Published : 2010-03-30 17:16
Updated : 2010-03-30 17:16
Five conscientious objectors who mysteriously died in the military in the 1970s and 80s were harshly beaten and tortured by their superiors, a truth panel said yesterday.
The Presidential Committee on Suspicious Deaths in the Military said the state should be held responsible for the deaths of five Jehovah`s Witnesses.
The panel announced the result of its inquiry acting on a petition by their bereaved family members.
They were beaten with rifles, clubs, and steel helmets, sexually abused, and even waterboarded, after they refused to pick up guns due to their religious beliefs, the panel said.

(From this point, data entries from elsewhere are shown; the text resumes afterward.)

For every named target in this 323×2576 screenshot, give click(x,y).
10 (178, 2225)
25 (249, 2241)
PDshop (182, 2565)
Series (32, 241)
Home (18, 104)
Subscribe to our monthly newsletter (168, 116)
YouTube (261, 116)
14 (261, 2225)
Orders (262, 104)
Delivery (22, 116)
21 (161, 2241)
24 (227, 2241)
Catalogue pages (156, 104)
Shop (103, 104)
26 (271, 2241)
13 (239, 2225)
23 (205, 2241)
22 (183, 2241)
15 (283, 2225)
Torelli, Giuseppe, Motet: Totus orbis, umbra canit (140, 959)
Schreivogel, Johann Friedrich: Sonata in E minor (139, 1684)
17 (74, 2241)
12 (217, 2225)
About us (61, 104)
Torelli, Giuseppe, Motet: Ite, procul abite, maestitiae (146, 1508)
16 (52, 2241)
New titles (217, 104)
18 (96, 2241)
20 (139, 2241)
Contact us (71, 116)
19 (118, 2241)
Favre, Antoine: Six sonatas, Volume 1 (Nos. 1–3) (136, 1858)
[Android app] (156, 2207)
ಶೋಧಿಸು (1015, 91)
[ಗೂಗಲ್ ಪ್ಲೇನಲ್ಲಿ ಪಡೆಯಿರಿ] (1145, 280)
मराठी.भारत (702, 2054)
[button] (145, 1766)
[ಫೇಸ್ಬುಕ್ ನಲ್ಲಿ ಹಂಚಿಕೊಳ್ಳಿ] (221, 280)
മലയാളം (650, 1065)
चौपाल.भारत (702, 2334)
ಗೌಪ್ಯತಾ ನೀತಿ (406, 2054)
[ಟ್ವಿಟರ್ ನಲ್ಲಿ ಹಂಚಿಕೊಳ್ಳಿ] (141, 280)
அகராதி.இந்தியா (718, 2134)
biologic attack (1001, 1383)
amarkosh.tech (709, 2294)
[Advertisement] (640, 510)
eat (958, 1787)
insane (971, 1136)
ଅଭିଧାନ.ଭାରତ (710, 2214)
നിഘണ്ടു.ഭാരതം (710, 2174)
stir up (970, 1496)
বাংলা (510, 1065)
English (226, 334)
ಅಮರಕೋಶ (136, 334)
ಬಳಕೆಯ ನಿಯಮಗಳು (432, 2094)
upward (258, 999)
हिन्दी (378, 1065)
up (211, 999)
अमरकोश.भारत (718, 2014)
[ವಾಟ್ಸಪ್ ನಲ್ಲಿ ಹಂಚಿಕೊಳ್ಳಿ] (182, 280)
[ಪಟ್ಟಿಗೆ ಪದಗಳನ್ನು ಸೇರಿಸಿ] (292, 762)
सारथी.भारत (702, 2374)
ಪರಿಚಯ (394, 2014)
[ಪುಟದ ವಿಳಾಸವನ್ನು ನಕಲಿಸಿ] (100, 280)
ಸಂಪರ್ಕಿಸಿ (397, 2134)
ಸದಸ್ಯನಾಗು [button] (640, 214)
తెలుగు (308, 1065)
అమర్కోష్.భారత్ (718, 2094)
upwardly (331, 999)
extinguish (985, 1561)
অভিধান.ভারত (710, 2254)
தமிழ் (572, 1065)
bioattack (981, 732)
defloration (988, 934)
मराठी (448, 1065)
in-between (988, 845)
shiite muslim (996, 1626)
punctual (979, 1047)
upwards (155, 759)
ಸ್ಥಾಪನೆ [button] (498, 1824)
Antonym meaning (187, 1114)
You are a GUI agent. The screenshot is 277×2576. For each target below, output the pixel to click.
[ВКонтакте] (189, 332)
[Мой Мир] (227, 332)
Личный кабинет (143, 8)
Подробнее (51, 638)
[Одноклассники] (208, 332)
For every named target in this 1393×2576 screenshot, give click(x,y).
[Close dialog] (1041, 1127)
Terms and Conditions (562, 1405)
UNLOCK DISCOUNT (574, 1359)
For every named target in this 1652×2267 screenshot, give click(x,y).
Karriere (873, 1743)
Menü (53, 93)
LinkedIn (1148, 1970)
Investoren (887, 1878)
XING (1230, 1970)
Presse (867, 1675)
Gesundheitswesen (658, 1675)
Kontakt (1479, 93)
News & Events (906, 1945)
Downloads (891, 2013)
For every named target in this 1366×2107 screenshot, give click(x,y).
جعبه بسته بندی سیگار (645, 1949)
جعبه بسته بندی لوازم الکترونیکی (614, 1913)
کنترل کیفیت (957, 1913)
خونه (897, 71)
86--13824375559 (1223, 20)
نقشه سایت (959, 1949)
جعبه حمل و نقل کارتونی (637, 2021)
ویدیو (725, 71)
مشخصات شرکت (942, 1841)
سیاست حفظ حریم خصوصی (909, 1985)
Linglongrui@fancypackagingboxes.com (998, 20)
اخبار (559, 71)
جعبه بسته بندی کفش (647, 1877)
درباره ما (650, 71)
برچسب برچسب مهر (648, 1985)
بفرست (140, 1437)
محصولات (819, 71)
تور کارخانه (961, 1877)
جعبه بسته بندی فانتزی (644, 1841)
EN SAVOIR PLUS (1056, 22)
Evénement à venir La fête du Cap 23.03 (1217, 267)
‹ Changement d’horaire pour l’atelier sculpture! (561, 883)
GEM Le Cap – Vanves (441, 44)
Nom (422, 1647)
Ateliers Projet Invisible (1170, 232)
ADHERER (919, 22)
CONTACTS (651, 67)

Two died while being taken to hospital, two killed themselves and one died soon after being discharged, the panel concluded.
The military had claimed that they died accidentally during training and killed themselves due to mental stress.
"They died from military violence while trying to adhere to their religious conscience, and the state should bear responsibility for their deaths," said the commission in its statement.
"The beating and brutal acts inflicted on them by the military should be classified as acts of torture, and clearly violate the human freedom of religion and of personal conscience."
Victims` families will be able to make a claim against the state for past damages.
The disclosure came as the Defense Ministry, under the conservative administration, is backtracking from its position to allow conscientious objectors to opt for alternative services.